Tips for When Bass Aren't Biting

How-To Fishing Videos
Struggling on days when bass just aren't biting? Get expert advice from Glenn May. Learn the importance of maintaining a positive attitude, focusing on each cast, and fine-tuning your presentation. Discover key strategies and embrace the opportunity to learn and refine your skills. Turn challenging fishing days into valuable learning experiences to become a better angler.
Transcript

All right, here's a question we can all relate to, but it's from a beginning angler. And he asked, "Hey, what can you do when the fish just aren't biting? You got any tips?"

Yeah. I got quite a few actually. We've all been there. It happens to the best of us, but there's several things you can do. First of all, you got to maintain a real positive attitude. You've got to keep that focus. You have to understand that with every cast you make, there's a potential that you could get bit. Have that confidence and have that belief with every cast.

The reason being is it's going to enable you to focus more on that cast, and on your accuracy, and on the presentation as it enters the water, as well as the presentation on your way back to the boat or back to the shoreline. It's a focus thing and a concentration thing. If you are not confident in what you're doing and you're not confident the fish are going to bite, then you're not going to be paying close attention to what you're doing. You'll get sloppy, you may miss subtle bites, and you may miss out on an opportunity to catch a lot of fish. So maintaining a positive attitude is absolutely critical to catching more fish.

The next thing you should do is slow down. Sometimes a fish just don't want to chase a fast-moving bait like a spinnerbait, or a crankbait, or maybe your favorite topwater. Don't try to force it. If they're not willing to bite it, then slow down and move to a slower-moving presentation like a jig, or a worm, or maybe a drop shot, or a split shot presentation, and that can often elicit more bites. The other thing you can do is downsize on your lures.

Go to a three-and-a-half-inch tube jig, or maybe a four-inch finesse worm. I know a lot of guys that fish five-inch Senko-type worms, and sometimes I'll move down to a four-inch or even a three-inch, and I'll start catching a whole bunch. Matter-of-fact, I'll put those on the back of a split shot sometimes, and I'll start catching a lot more fish when I wasn't getting any bites before. So just downsizing your lures and slowing down oftentimes, you can get a lot more bites.

Now, if you've tried all this stuff and you're still not catching fish, don't despair. One of the key things that I do every time I go out fishing is I want to learn something new. I want to have a key takeaway every time I get off the water. So even if the fish aren't biting, take this time, this opportunity to learn some stuff. For example, if you're not familiar with the lake very much, go out there and motor around. Go check it out. Go to areas you haven't been before, seen before, and start taking a look at it.

If you fish from the shoreline exclusively, go drive around the lake. Look for other areas and opportunities where you can fish from the shoreline, places you've never seen before perhaps. Get an idea of what's out there. If you're on a boat, you can also maybe...this is the time to learn your electronics, I mean, if you aren't very familiar with your electronics, you don't feel comfortable with them. One of the things that I used to do, I'd go over an area that I knew what was there, and I graph over it.
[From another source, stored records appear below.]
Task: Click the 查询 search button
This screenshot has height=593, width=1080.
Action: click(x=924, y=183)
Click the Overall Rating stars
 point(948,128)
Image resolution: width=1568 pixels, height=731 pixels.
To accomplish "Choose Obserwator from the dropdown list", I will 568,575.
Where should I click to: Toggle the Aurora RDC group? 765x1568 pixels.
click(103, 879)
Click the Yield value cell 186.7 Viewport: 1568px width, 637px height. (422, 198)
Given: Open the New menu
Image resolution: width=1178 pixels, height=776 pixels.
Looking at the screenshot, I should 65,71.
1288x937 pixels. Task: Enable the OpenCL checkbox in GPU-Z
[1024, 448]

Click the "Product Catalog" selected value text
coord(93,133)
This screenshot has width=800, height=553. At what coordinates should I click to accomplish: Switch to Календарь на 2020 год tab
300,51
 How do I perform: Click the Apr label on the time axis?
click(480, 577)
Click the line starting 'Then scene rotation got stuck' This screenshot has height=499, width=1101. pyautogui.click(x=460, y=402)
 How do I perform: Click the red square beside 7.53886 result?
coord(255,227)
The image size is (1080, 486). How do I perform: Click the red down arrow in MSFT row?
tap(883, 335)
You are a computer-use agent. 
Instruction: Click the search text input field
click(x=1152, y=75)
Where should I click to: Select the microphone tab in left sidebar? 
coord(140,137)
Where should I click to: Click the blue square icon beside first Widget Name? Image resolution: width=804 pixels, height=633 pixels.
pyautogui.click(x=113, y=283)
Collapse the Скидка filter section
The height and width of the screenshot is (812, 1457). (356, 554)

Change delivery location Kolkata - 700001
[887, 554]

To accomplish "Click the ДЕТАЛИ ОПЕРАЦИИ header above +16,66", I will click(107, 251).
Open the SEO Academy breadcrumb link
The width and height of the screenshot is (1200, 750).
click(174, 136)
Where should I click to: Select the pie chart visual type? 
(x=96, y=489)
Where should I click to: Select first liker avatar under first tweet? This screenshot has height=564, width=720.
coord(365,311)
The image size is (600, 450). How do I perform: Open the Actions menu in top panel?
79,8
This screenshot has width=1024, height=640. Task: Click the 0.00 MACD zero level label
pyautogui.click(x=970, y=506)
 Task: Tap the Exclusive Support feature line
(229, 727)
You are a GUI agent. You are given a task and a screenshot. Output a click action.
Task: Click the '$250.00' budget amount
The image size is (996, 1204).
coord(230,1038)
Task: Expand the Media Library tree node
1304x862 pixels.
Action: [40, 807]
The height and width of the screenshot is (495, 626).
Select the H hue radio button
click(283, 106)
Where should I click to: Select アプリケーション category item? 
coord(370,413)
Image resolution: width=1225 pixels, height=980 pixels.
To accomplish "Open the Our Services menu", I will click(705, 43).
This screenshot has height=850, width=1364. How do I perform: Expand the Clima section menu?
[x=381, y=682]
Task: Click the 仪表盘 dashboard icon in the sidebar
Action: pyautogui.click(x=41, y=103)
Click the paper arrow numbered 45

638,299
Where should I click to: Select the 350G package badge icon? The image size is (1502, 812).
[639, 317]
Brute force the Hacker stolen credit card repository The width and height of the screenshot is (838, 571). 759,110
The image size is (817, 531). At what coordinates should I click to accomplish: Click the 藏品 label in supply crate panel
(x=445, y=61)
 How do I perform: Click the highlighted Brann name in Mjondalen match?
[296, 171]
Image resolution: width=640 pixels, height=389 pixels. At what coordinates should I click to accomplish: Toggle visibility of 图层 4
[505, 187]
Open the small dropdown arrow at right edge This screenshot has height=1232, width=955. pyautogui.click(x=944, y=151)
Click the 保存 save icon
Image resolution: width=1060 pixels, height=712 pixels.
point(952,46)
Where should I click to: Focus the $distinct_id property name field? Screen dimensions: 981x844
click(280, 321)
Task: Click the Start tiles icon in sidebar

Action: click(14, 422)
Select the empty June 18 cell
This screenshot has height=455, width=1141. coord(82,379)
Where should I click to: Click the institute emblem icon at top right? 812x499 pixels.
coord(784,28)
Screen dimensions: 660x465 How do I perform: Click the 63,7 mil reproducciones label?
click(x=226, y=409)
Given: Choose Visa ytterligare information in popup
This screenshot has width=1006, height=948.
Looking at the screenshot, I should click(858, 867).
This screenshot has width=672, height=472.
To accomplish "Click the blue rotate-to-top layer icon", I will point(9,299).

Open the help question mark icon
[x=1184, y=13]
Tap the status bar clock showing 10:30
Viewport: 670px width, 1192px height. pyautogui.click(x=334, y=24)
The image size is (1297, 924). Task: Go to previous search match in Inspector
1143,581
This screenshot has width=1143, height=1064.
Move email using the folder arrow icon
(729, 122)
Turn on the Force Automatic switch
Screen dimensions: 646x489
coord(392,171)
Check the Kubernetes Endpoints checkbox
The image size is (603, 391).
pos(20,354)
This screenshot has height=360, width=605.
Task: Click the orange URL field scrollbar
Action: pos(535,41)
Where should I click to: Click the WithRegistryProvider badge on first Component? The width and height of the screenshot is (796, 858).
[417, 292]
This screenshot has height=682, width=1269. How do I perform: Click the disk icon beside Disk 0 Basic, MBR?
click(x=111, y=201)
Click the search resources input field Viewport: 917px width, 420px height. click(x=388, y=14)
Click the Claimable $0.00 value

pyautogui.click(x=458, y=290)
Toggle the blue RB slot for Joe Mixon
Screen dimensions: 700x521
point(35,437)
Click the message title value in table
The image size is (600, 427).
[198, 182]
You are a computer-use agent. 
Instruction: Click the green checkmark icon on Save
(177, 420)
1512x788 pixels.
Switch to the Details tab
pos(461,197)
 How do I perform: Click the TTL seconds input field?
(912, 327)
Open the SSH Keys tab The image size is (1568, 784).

And I'd watch my electronics, and what does it look like on that screen versus what's really below, and I get a better idea of how to interpret what I see on the graph. That is really valuable for when you're fishing new areas that you haven’t been on before. Now you have a better idea what's down there because you have a better understanding of how to interpret your graph, for example, or start playing with the different settings on your graph and take a look in how that changes, what things look like on your graph to what's below.

Also, it's a good opportunity to learn new techniques. Now, again, maybe the fish aren't biting, but say, for example, you don't feel very comfortable walking the dog with a Zara Spook, or maybe you've never tried it before. Now is a good time to practice and learn how to get that technique down. It does take some practice and timing to figure out how to walk a dog with a Zara Spook or walk a dog with a frog, for example, any kind of technique like that. Practice it now when the fish aren't biting, so when the fish are biting on that technique, now you're spending more time catching fish versus learning how to actually work the bait.

So always figure out some way to at least learn something new when you come off the lake, and that way you don't feel your day was wasted and that, "Boy, I just blew it." You know, you can really come down on yourself sometimes if you're not catching fish. But if you can at least walk off the lake going, "Boy, I learned a lot of stuff today, even though I didn't catch any fish," that will help you with your positive attitude and will help you become a better angler. So I hope that helps.